Lesetext:

Aus sozialer Sicht müssen zu diesem Bild Veränderungen des Lebensstils von Kindern in den letzten 50 Jahren ergänzt werden. Körperliche Aktivitäten (z. B. im Arbeitsbereich) sind Kindern nicht mehr zugänglich, der Raum, der Kindern für eine selbständige motorische Aktivität zur Verfügung steht, hat sich dramatisch verkleinert, Sportunterricht an Schulen sinkt in seiner Bedeutung. Eine Affektregulation durch körperliche Aktivität und das Lernen körperlicher Kompetenzen tritt daher aufgrund gesellschaftlicher Entwicklungen immer mehr in den Hintergrund. Die Bestätigung des Selbstwerts über körperliche Aktivität gelingt nur noch wenigen betroffenen Kindern.

Freud beschreibt, dass es in der Latenzzeit zu einem Nachlassen sexueller Impulse komme. Er berücksichtigte aber bereits die Vielfalt der Entwicklungen in dieser Zeit – bei einigen Kindern bleibt die Sexualisierung und eine damit einhergehende sexuelle Betätigung während der Latenzzeit bestehen. Mertens (1996) diskutiert die unterschiedlichen Auffassungen zum Persistieren sexueller Betätigung in der Latenzzeit und die Infragestellung dieses Konzepts: Ist es gerechtfertigt, von einer Zeit der Latenz zu sprechen? Die Unterdrückung sexueller Aktivität bleibt unvollständig; fast alle Kinder in der Latenzzeit zeigen sexuelle Aktivitäten wie Masturbation und sexuelles Phantasieren. Auch diese Aktivitäten unterstützen die Regulation innerer Spannungen. Ein gewaltsames Verbieten oder strikte Unterbindungen können zu einer Einschränkung der Ich-Entwicklung führen.

Vorliegende Einträge:
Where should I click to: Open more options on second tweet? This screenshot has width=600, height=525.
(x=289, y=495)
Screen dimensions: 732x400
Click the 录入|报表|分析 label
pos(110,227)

...

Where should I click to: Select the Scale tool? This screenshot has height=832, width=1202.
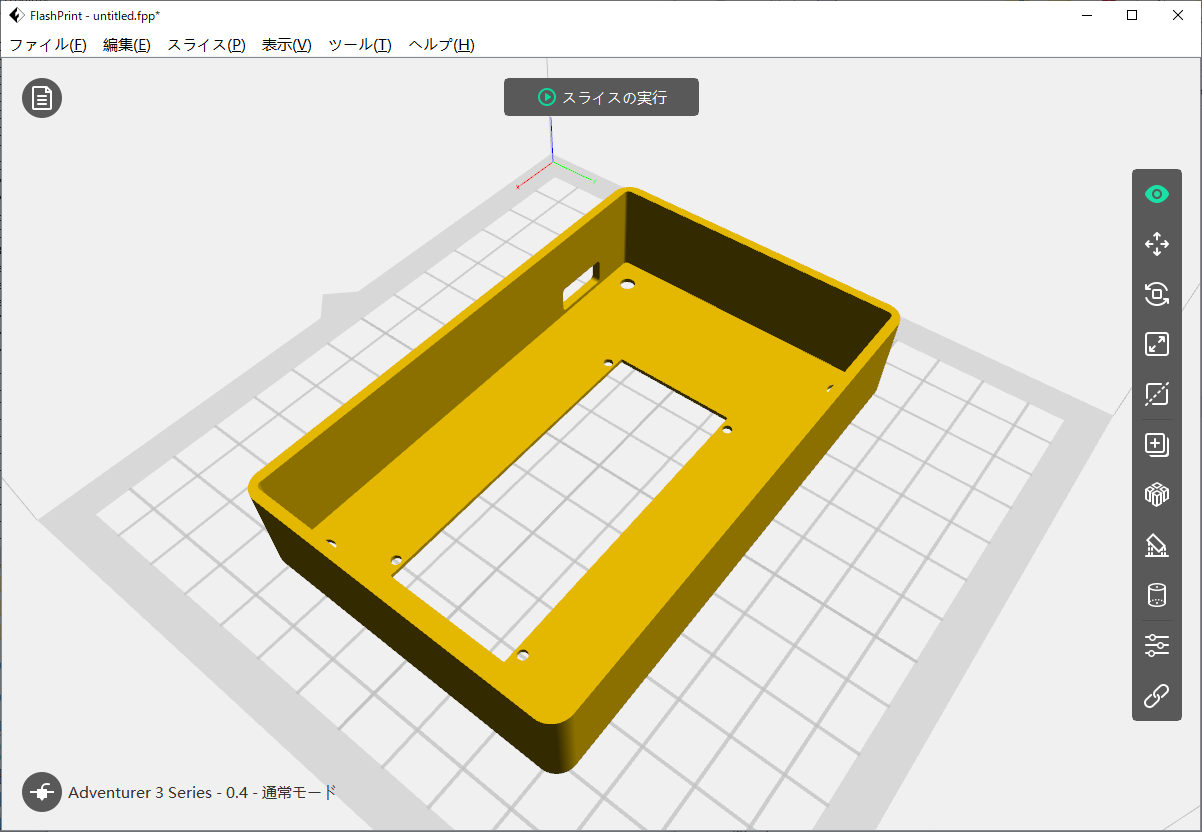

---

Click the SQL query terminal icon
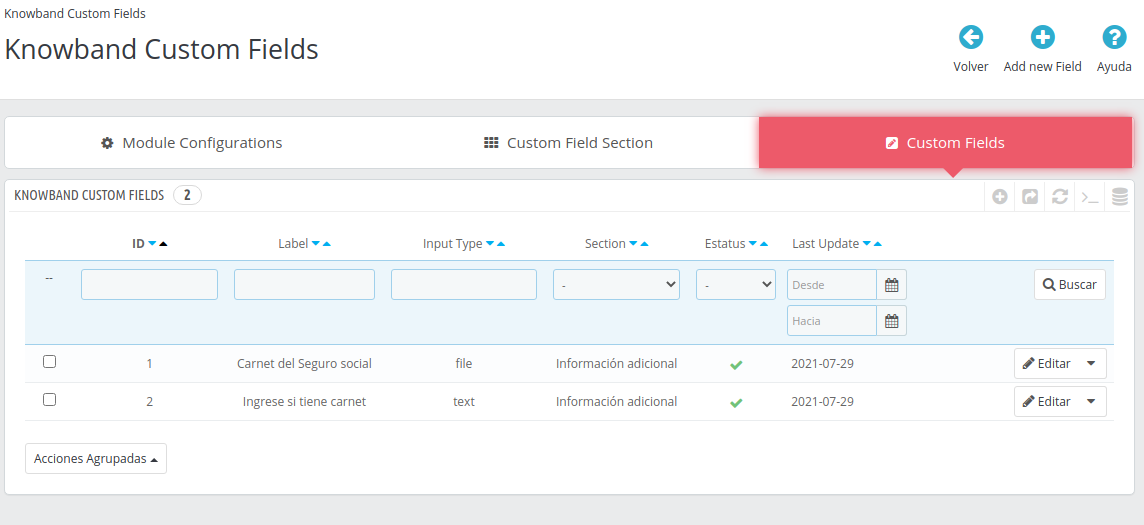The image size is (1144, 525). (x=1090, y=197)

Aufgaben:
1. Beantworte zum Lesetext über die Entwicklung von Kindern kurz diese Fragen:
(a) Auf welchen Zeitraum bezieht der Text die Veränderungen des Lebensstils von Kindern?
(b) Wozu kommt es laut Freud in der Latenzzeit?
(c) Wozu können ein gewaltsames Verbieten oder strikte Unterbindungen führen?
2. Benenne in den Einträgen „tweet“ in „post“ um und gib nur die Zeilen wieder, die mit der Zeile beginnen, die „Where should I click to: Open“ enthält, und nach der Zeile mit „pos(110,227)“ enden. Alles andere bleibt unverändert.
Der Lesetext und die Einträge sind voneinander unabhängiges Material.

Lösungen:
1.
(a) Auf die letzten 50 Jahre.
(b) Zu einem Nachlassen sexueller Impulse.
(c) Zu einer Einschränkung der Ich-Entwicklung.

2.
Where should I click to: Open more options on second post? This screenshot has width=600, height=525.
(x=289, y=495)
Screen dimensions: 732x400
Click the 录入|报表|分析 label
pos(110,227)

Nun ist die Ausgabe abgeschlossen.